**Problem:**
As Wikidata PMs we need to better understand how much of Wikidata's graph consists of Labels, Descriptions, and Aliases, in order to make a good decision about how to split the Blazegraph database.
**Questions:**
* # of triples that describe Labels
* % of triples that describe Labels
* # of triples that describe Descriptions
* % of triples that describe Descriptions
* # of triples that describe Aliases
* % of triples that describe Aliases
**How the data will be used:**
* see T337799
**What difference will these insights make:**
* see T337799
**Notes:**
* The most recent numbers that we can get will do.
== Assignee Planning ==
**Information below this point is filled out by WMDE Analytics and specifically the assignee of this task.**
=== Sub Tasks ===
Full breakdown of the steps to complete this task:
[x] Look into prior research on this topic
[x] Define tables to be used below
[x] Aggregate total and percent for labels
- 2023-7-10:
- Total: 801,847,766
- Percent: 5.334
- 2023-07-19:
- Total: 2,877,509,113
- Percent: 19.14
[x] Aggregate total and percent for descriptions
- 2023-7-10:
- Total: 2,877,509,113
- Percent: 19.14
- 2023-07-19:
- Total:
- Percent:
[x] Aggregate total and percent for aliases
- 2023-7-10:
- Total: 178,352,219
- Percent: 1.186
- 2023-07-19:
- Total:
- Percent:
[ ] Putting results/process in a public place for future reference
- Where would this ideally be?
=== Data to be used ===
See [[ https://wikitech.wikimedia.org/wiki/Analytics/Data_Lake | Analytics/Data_Lake ]] for the breakdown of the data lake databases and tables.

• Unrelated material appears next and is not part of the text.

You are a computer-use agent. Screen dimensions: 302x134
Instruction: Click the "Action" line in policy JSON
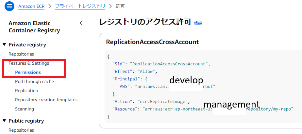pos(151,101)
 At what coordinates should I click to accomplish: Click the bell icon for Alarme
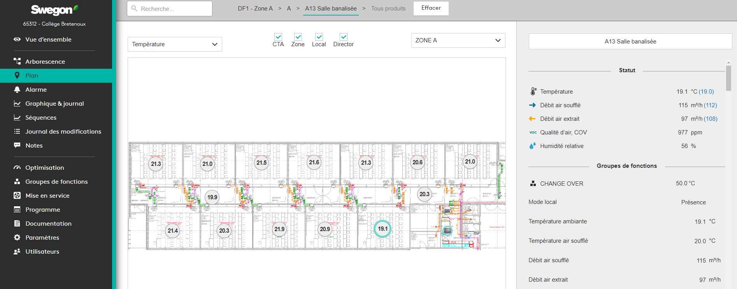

The following tables will be referenced in this task:
- The `discovery.wikibase_rdf` table will be used for this
- Schemas are not documented for this table on Wikitech, but anyone with access to the analytics cluster can access it (as of 17-7-2023)
- The table includes subject-predicate-object relationships for Wikibase instances including Wikidata
=== Notes and Questions ===
Things that came up during the completion of this task, questions to be answered and follow up tasks:
- Related tasks:
- {T293628}
- {T303831}
- Prior analysis on this has been done in the following places:
- [[ https://wikitech.wikimedia.org/wiki/User:AKhatun/Wikidata_Subgraph_Analysis | Wikidata_Subgraph_Analysis ]]
- [[ https://wikitech.wikimedia.org/wiki/User:AKhatun/Wikidata_Vertical_Analysis | Wikidata_Vertical_Analysis ]]
- See in general work by:
- [[ https://wikitech.wikimedia.org/wiki/Special:PrefixIndex?prefix=User%3AAKhatun&namespace=0 | AKhatun ]]
- [[ https://wikitech.wikimedia.org/wiki/Special:PrefixIndex?prefix=User%3AAndreaWest&namespace=0 | AndreaWest ]]